* _Brief_
In the data below, find each line carrying the string "agent" and copy it out.
[Data in this exercise — start]
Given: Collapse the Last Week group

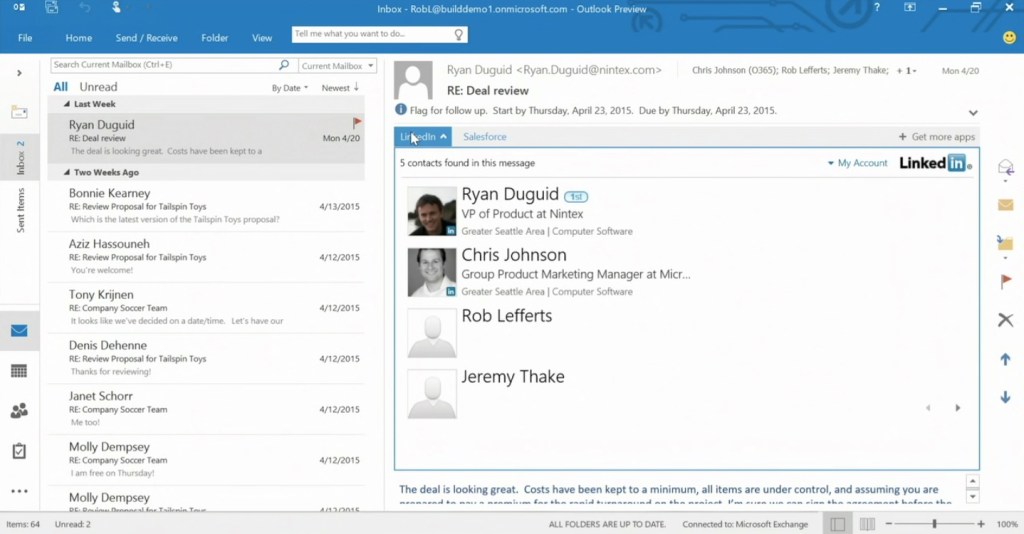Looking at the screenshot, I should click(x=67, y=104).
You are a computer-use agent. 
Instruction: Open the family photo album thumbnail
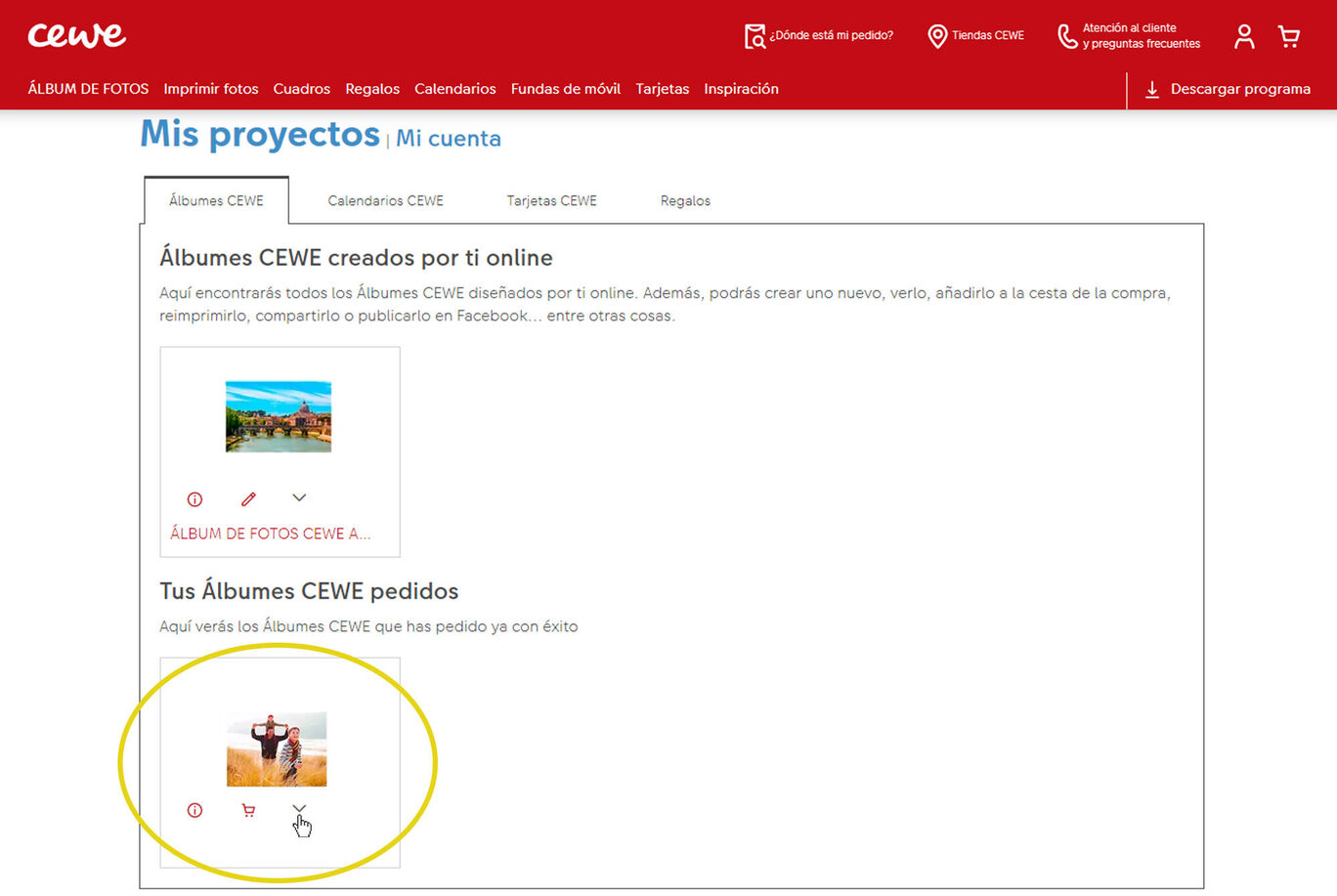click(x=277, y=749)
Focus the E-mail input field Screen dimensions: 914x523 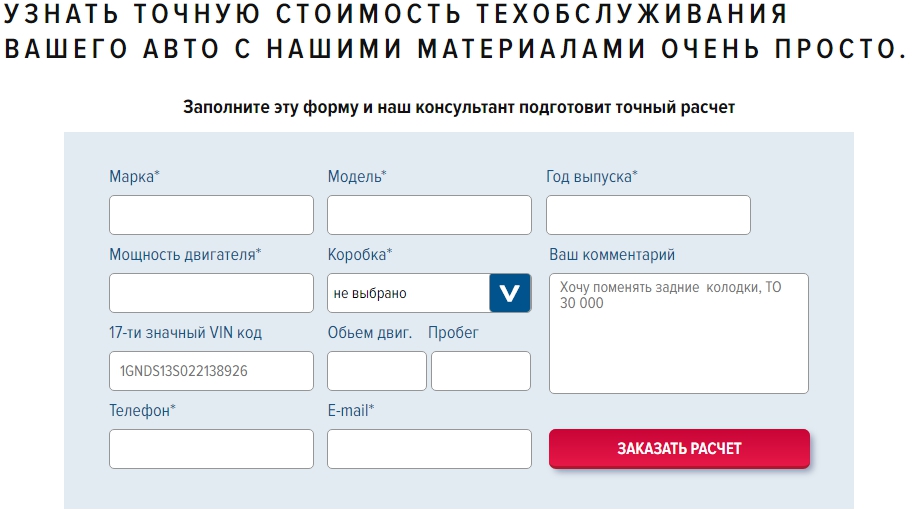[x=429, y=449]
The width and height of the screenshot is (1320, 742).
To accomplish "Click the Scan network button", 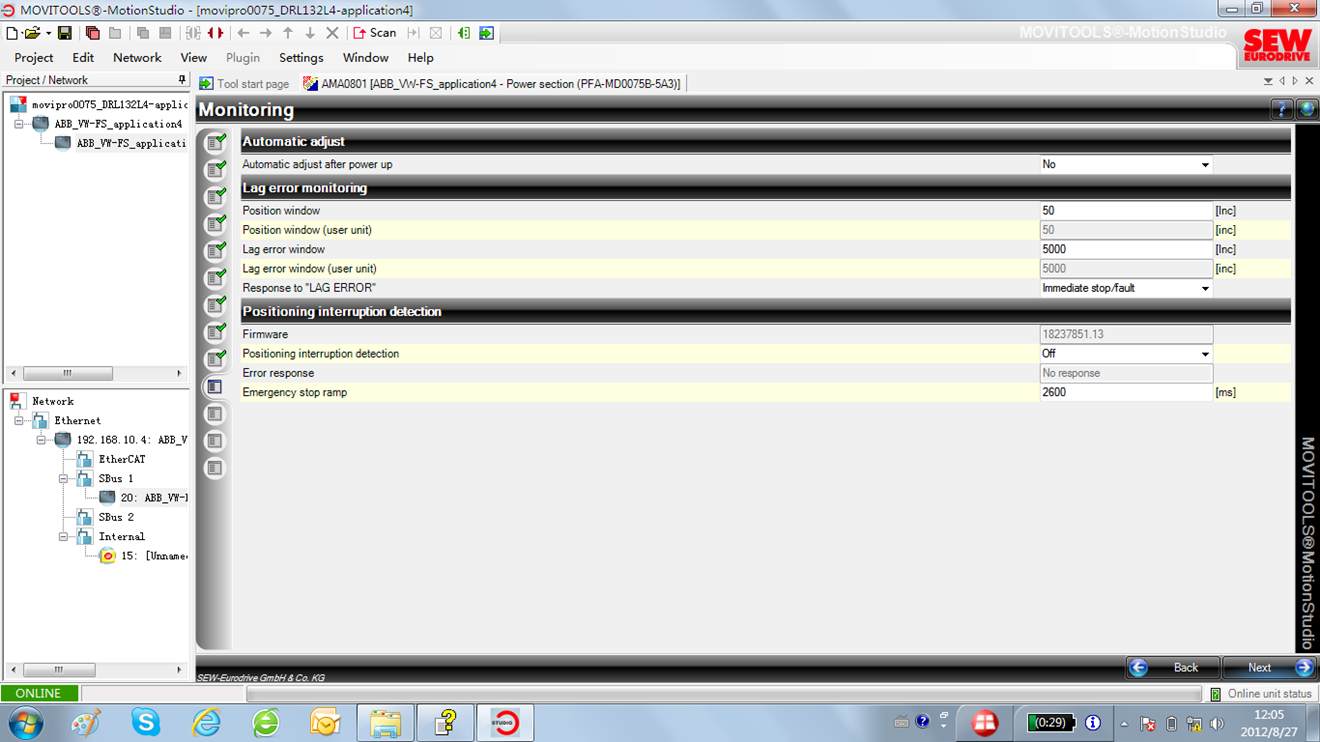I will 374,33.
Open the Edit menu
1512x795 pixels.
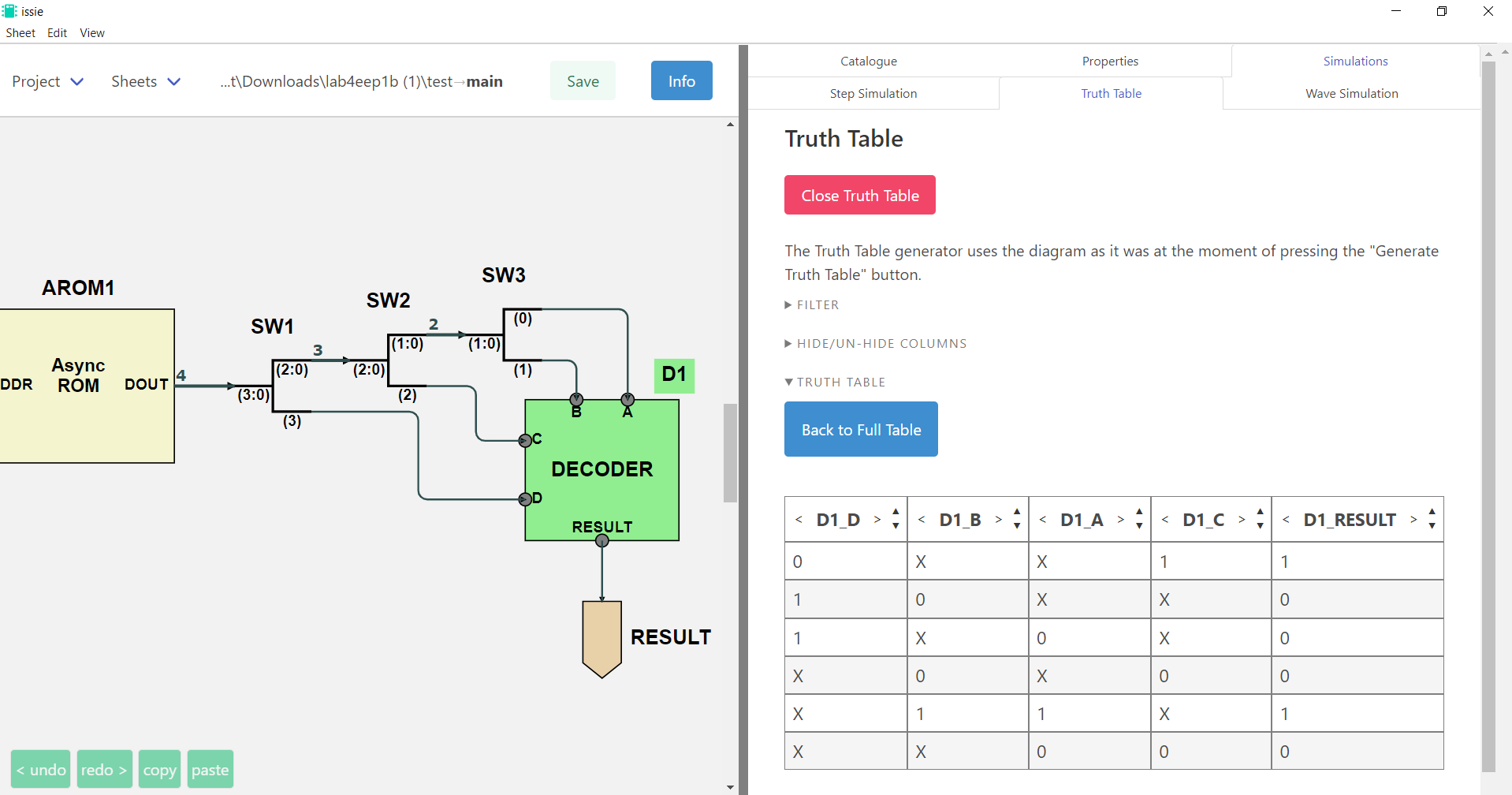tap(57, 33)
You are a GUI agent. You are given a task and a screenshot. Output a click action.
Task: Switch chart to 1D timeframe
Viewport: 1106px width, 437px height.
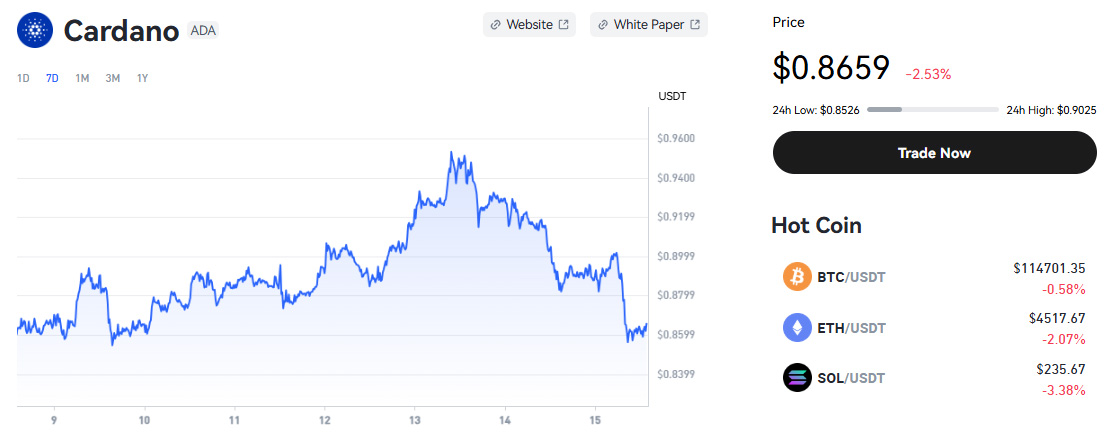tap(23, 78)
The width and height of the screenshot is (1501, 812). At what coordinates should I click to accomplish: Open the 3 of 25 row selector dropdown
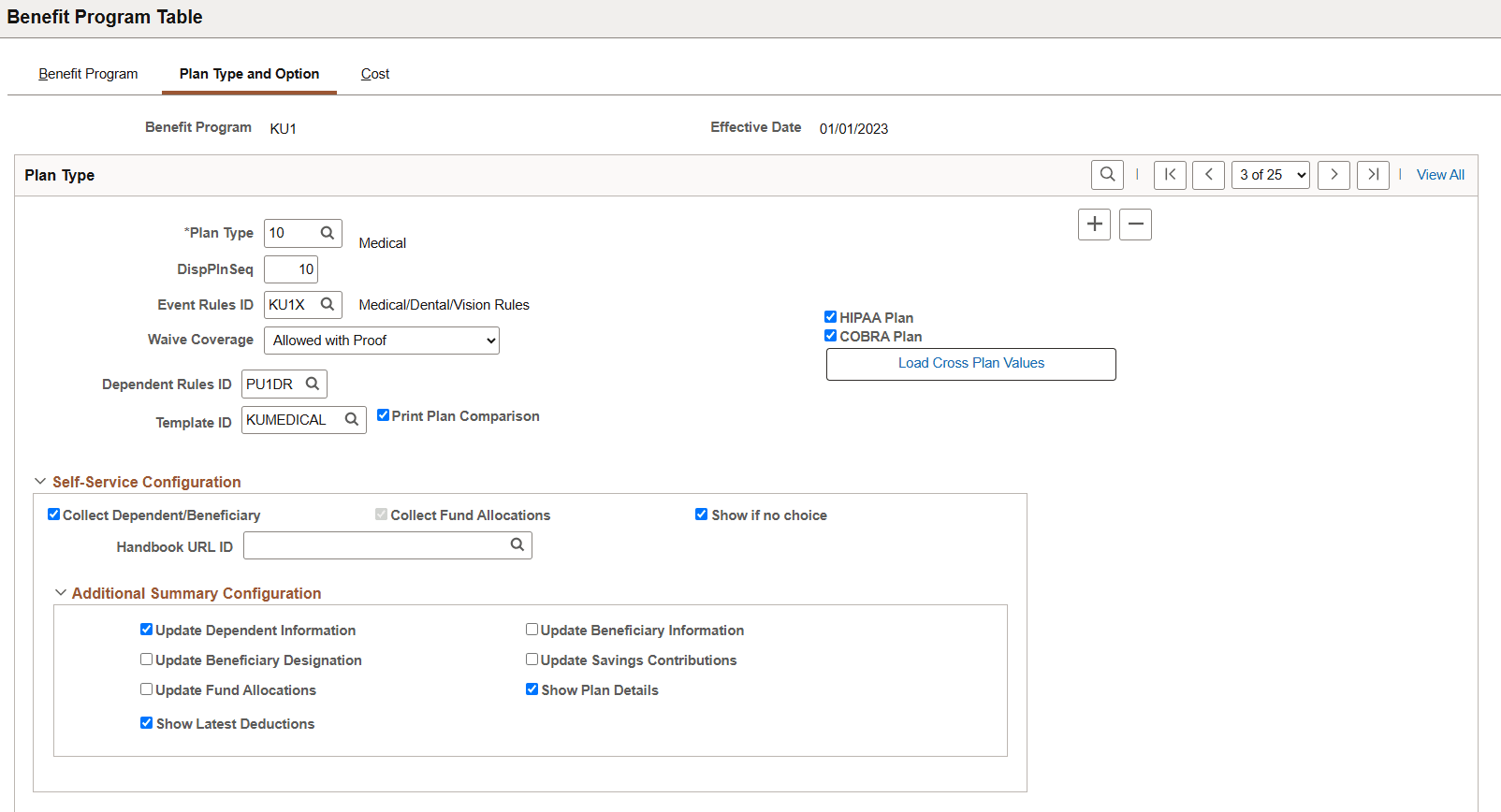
[Data in this exercise — finish]
* _Task response_
You are a computer-use agent. 
You are a GUI agent. You are given a task and a screenshot. Output a click action.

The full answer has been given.